Create a dataset

Creating a dataset is a two-step process:

  1. Make a request to create the dataset.

  2. Make a request to upload data to the dataset.

After the initial data upload, you can upload new data to the dataset to create a new version of the dataset.

Prerequisites

When creating a dataset:

  • Display names must be unique within your Google Cloud project.
  • Display names must be less than 64 bytes (Because these characters are represented in UTF-8, in some languages each character can be represented by multiple bytes).
  • Descriptions must be less than 1000 bytes.

When uploading data:

  • The supported file types are CSV, GeoJSON, and KML.
  • The maximum supported file size is 350 MB.
  • Attribute column names cannot begin with the string "?_".
  • Three-dimensional geometries are not supported. This includes the "Z" suffix in the WKT format, and the altitude coordinate in the GeoJSON format.

Data preparation best practices

If your source data is complex or large, such as dense points, long linestrings or polygons (often source file sizes larger than 50 MB fall into this category), consider simplifying your data before uploading to achieve the best performance in a visual map.

Here are some best practices for preparing your data:

  1. Minimize feature properties. Only keep feature properties needed to style your map, for example "id" and "category". You can join additional properties to a feature in a client application using data-driven styles on a unique identifier key. For example, see See your data in real time with Data-driven styling.
  2. Use simple data types for property objects where possible, such as integers, to minimize tile size and improve map performance.
  3. Simplify complex geometries prior to uploading a file. You can do this in a geospatial tool of your choice, such as the open source Mapshaper.org utility, or in BigQuery using ST_Simplify on complex polygon geometries.
  4. Cluster very dense points prior to uploading a file. You can do this in a geospatial tool of your choice, such as the open source turf.js cluster functions, or in BigQuery using ST_CLUSTERDBSCAN on dense point geometries.

See additional guidance about datasets best practices in Visualize your data with Datasets and BigQuery.

GeoJSON requirements

Maps Datasets API supports the current GeoJSON specification. Maps Datasets API also support GeoJSON files that contain any of the following object types:

  • Geometry objects. A geometry object is a spatial shape, described as a union of points, lines, and polygons with optional holes.
  • Feature objects. A feature object contains a geometry plus additional name/value pairs, whose meaning is application-specific.
  • Feature collections. A feature collection is a set of feature objects.

****************************************

#### Short problem a
Reproduce the records below verbatim, starting at the first line of the records and ending with, and including, the line that contains "Enable delete source".

****************************************

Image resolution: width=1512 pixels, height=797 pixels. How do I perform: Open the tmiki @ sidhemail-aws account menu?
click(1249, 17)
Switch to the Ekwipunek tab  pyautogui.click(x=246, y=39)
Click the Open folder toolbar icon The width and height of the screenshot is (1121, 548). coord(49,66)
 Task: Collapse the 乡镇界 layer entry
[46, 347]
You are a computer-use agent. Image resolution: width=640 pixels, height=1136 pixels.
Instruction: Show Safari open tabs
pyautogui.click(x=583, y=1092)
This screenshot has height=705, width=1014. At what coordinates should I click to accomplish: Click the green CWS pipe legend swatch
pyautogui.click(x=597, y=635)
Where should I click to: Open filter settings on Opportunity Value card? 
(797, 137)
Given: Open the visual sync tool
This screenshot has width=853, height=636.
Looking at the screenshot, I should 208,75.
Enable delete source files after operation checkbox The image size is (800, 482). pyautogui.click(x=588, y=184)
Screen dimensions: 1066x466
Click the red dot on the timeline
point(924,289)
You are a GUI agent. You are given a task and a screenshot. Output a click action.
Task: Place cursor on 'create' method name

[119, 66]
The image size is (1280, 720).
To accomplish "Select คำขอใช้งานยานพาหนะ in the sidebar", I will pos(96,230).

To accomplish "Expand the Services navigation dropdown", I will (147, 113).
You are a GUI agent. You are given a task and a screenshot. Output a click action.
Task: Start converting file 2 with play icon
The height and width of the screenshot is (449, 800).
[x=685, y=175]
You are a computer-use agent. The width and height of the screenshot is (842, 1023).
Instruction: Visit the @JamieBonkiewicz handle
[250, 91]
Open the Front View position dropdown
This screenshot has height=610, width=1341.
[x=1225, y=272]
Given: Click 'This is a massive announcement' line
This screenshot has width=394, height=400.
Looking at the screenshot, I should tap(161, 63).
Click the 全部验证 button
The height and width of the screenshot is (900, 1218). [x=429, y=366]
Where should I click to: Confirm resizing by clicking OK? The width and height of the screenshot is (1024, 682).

****************************************

#### Short problem b
Please pick up the guide on creating a dataset after its last sentence and keep writing it.

#### Exercise answer a
Image resolution: width=1512 pixels, height=797 pixels. How do I perform: Open the tmiki @ sidhemail-aws account menu?
click(1249, 17)
Switch to the Ekwipunek tab  pyautogui.click(x=246, y=39)
Click the Open folder toolbar icon The width and height of the screenshot is (1121, 548). coord(49,66)
 Task: Collapse the 乡镇界 layer entry
[46, 347]
You are a computer-use agent. Image resolution: width=640 pixels, height=1136 pixels.
Instruction: Show Safari open tabs
pyautogui.click(x=583, y=1092)
This screenshot has height=705, width=1014. At what coordinates should I click to accomplish: Click the green CWS pipe legend swatch
pyautogui.click(x=597, y=635)
Where should I click to: Open filter settings on Opportunity Value card? 
(797, 137)
Given: Open the visual sync tool
This screenshot has width=853, height=636.
Looking at the screenshot, I should 208,75.
Enable delete source files after operation checkbox The image size is (800, 482). pyautogui.click(x=588, y=184)

#### Exercise answer b
Maps Datasets API does not support GeoJSON files that have data in a coordinate reference system (CRS) other than WGS84.

For more information on GeoJSON, see RFC 7946 compliant.

KML requirements

Maps Datasets API has the following requirements:

  • All URLs must be local (or relative) to the file itself.
  • Point, line, and polygon geometries supported.
  • All data attributes are considered strings.
The following KML features are not supported:
  • Icons or <styleUrl> defined outside of the file.
  • Network links, such as <NetworkLink>
  • Ground overlays, such as <GroundOverlay>
  • 3D geometries or any altitude-related tags such as <altitudeMode>
  • Camera specifications such as <LookAt>
  • Styles defined inside the KML file.

CSV requirements

For CSV files, the supported column names are listed below in order of priority:

  • latitude, longitude
  • lat, long
  • x, y
  • wkt (Well-Known Text)
  • address, city, state, zip
  • address
  • A single column containing all address information, such as 1600 Amphitheatre Parkway Mountain View, CA 94043

For example, your file contains columns named x, y, and wkt. Because x and y have a higher priority, as determined by the order of supported column names in the list above, the values in the x and y columns are used and the wkt column is ignored.

In addition:

  • Each column name must belong to a single column. That is, you cannot have a column named xy that contains both x and y coordinate data. The x and y coordinates must be in separate columns.
  • Column names are case-insensitive.
  • The order of the column names does not matter. For example, if your CSV file contains lat and long columns, they can occur in any order.

Handle data upload errors

When uploading data to a dataset, you might experience one of the common errors described in this section.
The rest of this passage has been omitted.